Wie geht ihr mit der aktuellen politischen und militärischen Lage um?

In diesen Tagen droht eine erneute Invasion gegen Nord-Ost Syrien durch die Türkei und ihre Alliierten. Deshalb organisieren wir in den Gemeinden Erste-Hilfe-Kurse. Das verbessert die Autonomie und ist eine wichtige Form der Selbstverteidigung. Wir erleben nebst Drohnenangriffen und Bombardierungen eine diplomatische, ökonomische und psychologische Kriegsführung und den Versuch, die Region zu isolieren. Dies erzeugt eine Situation permanenter Verunsicherung und Angst, welche zu Fluchtbewegungen führen. Wir müssen psychisch wie praktisch auf Angriffe vorbereitet sein und dennoch die alltäglichen Aufgaben bewältigen und die gesellschaftliche Entwicklung vorantreiben. Nur so verteidigen wir die Revolution der Frauen und der gesamten Gesellschaft.

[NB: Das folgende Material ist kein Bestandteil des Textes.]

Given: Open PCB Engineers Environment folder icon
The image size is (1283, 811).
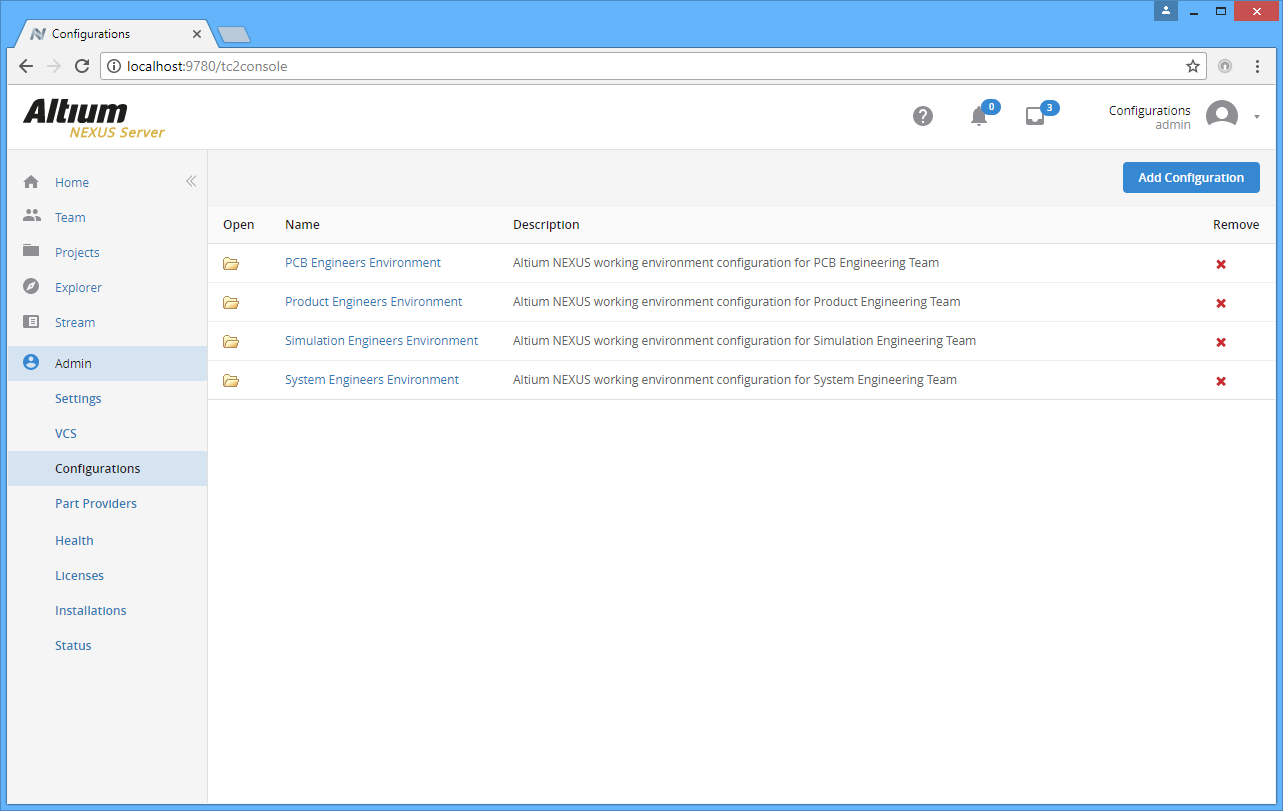Looking at the screenshot, I should (231, 264).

Dafür benötigen wir in der kommenden Zeit eine hohe Wachsamkeit und gegenseitige Unterstützung – auch über die Grenzen von Rojava hinaus!


1 Namen von der Redaktion geändert.
2 Die Jineoloji ist die ‹Wissenschaft der Frauen›. Zentral ist der gelebte Widerstand, nicht nur gegen militärische Angriffe auf die Region, sondern auch gegen patriarchale Strukturen in der Gesellschaft: «Die Befreiung des Lebens ist unmöglich ohne eine radikale Frauenrevolution.»